Schafft sich die Demokratie selbst ab? - Offene Tischgespräche mit vier Impulsvorträgen

Köln, 19.10.2017

Schafft sich die Demokratie selbst ab? - Offene Tischgespräche mit vier Impulsvorträgen

Samstag, 4. November 201, 11.30 Uhr bis 13.30 Uhr, Theater der Jungen Welt Leipzig

Eine Veranstaltung des Deutschen Bühnenvereins in Kooperation mit dem Theater der Jungen Welt

Globalisierung, Klimawandel, Migration, soziale Gerechtigkeit - die Herausforderungen an unsere Gesellschaft und die repräsentative Demokratie sind gewaltig. Seit einiger Zeit ist ein weltweiter Aufschwung populistischer und autoritärer Tendenzen zu verzeichnen. Auch in Europa und Deutschland sind politische Kräfte am Werk, deren Ziel die Schwächung der Demokratie mit ihren Grundfreiheiten zu sein scheint.

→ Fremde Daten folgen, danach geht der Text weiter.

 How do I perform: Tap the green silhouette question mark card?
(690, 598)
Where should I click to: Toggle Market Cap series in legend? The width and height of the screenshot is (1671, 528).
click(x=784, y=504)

Wir fragen: Ist die Demokratie im Niedergang oder kann sie, gestärkt durch die Überwindung der gegenwärtigen Herausforderungen, auch zukünftig das tragfähige Modell für unser Zusammenleben sein? Was ist dafür notwendig? Und was muss in diesem Zusammenhang die Rolle der Künste und ihrer Institutionen sein? Stehen wir vor einem Roll-Back ins Anti-Diverse? Und wie verarbeiten wir das Eigene und das Fremde in der Kunst? Diese zentralen Fragen unserer Zeit möchten wir gerne in informeller Atmosphäre diskutieren.

Einleitende Impulse geben Dr. Skadi Jennicke - Bürgermeisterin und Beigeordnete für Kultur der Stadt Leipzig; Dr. Andreas Eberhardt - Vorstandsvorsitzender der Stiftung Erinnerung, Verantwortung und Zukunft (EVZ); Michael Lüders - Politik- und Islamwissenschaftler und Publizist; und Dr. Oliver Tolmein - Autor, Journalist und Rechtsanwalt.

Anschließend haben Sie die Möglichkeit, sich in moderierten Tischgesprächen aktiv an der Debatte zu beteiligen. Für das leibliche Wohl ist gesorgt.